▶ [Selected excerpt]
/---

Johnson & Johnson (NYSE:JNJ) completed its acquisition of privately held Aragon Pharmaceuticals earlier this week. Plans for the deal were first announced by J&J in June. Buyouts of smaller companies don’t always work out that great, but the Aragon pickup should be good for Johnson & Johnson (NYSE:JNJ) — and its shareholders. Here are three positives that I see from this latest acquisition.
Source: Johnson & Johnson.
1. Good fit
Johnson & Johnson (NYSE:JNJ)’s Zytiga pulled in sales of $961 million in 2012. This year is looking to be even better, with sales for the prostate cancer drug totaling $739 million in just the first six months of 2013. That’s the good news. The bad news is that Johnson & Johnson (NYSE:JNJ) loses patent exclusivity for Zytiga in a little over three years from now.

\---

▶ [Information]
/---

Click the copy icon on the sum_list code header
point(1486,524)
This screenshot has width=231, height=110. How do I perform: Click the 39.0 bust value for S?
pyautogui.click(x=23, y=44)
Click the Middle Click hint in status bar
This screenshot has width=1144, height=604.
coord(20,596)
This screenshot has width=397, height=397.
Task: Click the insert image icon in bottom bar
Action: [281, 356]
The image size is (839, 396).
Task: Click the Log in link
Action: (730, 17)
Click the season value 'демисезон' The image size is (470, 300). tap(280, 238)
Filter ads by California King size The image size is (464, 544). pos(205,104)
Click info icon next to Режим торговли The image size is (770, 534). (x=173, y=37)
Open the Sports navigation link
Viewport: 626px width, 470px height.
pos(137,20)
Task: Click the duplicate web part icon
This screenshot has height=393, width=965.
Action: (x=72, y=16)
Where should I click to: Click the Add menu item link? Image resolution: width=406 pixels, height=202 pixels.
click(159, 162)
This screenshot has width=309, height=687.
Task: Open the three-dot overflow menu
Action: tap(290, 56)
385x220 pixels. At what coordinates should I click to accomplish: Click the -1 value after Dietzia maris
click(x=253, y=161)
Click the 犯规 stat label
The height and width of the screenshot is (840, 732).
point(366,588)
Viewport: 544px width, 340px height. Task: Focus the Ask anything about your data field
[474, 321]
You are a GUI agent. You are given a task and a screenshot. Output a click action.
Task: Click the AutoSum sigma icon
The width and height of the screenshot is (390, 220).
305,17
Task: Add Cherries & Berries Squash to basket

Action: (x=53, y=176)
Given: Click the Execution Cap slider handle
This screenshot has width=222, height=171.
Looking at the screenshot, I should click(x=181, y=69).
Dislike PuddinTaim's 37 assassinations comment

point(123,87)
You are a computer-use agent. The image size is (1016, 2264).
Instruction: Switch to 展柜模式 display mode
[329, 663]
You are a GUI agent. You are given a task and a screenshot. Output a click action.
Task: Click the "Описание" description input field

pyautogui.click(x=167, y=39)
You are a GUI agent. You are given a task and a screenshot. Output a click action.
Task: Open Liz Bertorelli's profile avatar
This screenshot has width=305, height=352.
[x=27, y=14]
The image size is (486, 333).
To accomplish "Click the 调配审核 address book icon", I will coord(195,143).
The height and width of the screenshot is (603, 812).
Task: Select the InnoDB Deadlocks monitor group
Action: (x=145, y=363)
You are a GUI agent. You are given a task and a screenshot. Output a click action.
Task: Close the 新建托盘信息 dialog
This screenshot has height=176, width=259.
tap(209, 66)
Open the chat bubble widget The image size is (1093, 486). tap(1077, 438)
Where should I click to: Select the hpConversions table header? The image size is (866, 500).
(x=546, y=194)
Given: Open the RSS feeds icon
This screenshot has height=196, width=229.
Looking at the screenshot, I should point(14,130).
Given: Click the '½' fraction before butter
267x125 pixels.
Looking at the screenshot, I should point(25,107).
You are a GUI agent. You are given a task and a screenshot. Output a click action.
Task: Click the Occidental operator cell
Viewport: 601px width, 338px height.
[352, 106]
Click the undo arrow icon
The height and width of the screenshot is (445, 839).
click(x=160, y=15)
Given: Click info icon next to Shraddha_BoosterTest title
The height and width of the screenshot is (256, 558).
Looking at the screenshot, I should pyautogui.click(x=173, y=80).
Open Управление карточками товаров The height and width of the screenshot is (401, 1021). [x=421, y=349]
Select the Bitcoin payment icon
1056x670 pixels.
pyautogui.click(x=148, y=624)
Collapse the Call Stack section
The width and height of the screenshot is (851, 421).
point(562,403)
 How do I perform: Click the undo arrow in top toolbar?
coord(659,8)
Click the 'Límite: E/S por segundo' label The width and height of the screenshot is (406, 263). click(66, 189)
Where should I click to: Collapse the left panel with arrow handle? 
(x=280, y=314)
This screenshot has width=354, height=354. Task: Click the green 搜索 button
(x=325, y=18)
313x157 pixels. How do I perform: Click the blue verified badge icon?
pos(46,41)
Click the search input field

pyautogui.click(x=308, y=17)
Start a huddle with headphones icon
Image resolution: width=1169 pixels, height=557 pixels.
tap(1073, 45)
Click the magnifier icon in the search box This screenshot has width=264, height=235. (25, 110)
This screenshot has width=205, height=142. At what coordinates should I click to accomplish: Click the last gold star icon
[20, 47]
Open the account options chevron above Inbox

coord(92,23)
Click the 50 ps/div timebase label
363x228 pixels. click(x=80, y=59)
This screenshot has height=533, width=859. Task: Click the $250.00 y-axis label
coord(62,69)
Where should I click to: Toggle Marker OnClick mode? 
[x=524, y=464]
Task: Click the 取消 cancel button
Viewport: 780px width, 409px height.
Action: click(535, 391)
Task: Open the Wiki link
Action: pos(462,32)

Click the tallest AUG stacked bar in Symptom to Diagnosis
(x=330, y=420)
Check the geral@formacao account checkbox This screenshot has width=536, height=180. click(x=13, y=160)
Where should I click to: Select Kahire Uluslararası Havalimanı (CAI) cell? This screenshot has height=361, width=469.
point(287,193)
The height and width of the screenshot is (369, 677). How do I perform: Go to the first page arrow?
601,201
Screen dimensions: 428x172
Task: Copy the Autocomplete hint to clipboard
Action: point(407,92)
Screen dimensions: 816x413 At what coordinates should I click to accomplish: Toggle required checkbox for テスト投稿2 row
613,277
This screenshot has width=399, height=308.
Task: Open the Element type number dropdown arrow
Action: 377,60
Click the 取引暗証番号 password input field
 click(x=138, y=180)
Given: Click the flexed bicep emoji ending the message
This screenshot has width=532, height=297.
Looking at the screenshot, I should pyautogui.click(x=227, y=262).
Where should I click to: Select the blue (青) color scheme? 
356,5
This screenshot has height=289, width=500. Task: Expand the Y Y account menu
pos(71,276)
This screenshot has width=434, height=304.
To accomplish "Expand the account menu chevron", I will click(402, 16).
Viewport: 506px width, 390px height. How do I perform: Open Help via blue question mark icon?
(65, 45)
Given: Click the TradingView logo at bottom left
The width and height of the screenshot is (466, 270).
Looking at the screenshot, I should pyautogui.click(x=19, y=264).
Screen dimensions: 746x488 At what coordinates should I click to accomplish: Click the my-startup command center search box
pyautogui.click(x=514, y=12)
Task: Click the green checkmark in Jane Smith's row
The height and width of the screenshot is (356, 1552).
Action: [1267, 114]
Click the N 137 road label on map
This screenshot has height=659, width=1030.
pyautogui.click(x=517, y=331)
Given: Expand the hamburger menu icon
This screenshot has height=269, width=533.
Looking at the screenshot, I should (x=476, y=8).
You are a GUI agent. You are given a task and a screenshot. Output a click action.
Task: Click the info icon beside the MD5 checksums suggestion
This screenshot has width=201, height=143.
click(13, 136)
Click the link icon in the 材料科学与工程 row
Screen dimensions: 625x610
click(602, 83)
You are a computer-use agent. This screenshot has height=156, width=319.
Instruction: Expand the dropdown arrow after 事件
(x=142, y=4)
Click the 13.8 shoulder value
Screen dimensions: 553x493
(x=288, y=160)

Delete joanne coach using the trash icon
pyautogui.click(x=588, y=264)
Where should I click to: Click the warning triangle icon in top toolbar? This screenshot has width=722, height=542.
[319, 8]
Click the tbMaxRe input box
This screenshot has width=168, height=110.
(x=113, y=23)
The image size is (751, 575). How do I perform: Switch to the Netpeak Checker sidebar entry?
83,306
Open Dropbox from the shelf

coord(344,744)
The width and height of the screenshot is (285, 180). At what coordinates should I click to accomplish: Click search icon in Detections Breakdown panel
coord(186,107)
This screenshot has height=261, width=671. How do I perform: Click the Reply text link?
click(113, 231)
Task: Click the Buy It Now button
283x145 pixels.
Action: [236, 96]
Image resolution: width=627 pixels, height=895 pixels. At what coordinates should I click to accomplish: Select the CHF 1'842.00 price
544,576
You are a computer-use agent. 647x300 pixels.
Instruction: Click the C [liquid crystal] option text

\---

▶ [What is expected] Pick up the piece on Johnson & Johnson's purchase of Aragon Pharmaceuticals right after its last sentence and carry it forward. The lines are separate material, apart from the piece on Johnson & Johnson's purchase of Aragon Pharmaceuticals.

▶ [Expected answer]
Aragon’s androgen receptor signaling inhibitor ARN-509, which is in phase 2 clinical trials, appears to be a good fit for J&J. Like Zytiga, ARN-509 targets prostate cancer. If eventually approved, the drug could potentially be marketed as a complementary treatment alongside Zytiga. Johnson & Johnson (NYSE:JNJ)’s sales team should be able to easily incorporate the second product into their strategy.
2. Good move to fend off rivals
With Zytiga going off-patent in 2016 and no potential replacement in late-stage studies, J&J has reason to worry about its prostate cancer franchise. Several other companies would love to capture market share from the big drugmaker.
Medivation Inc (NASDAQ:MDVN) is coming on strong with its prostate cancer drug Xtandi. The company, along with partner Astellas Pharma, racked up nearly $158 million in sales for Xtandi during the first half of this year. Like ARN-509, Xtandi is an adrogen receptor inhibitor.
Dendreon Corporation (NASDAQ:DNDN) is also still plugging away with prostate cancer vaccine Provenge. While Provenge has been a big commercial disappointment since its approval in 2010, Dendreon Corporation (NASDAQ:DNDN) is making efforts to position the vaccine as part of a regimen that includes rival drugs. The company has a clinical study under way with Provenge in combination with Zytiga and another study in process with Xtandi.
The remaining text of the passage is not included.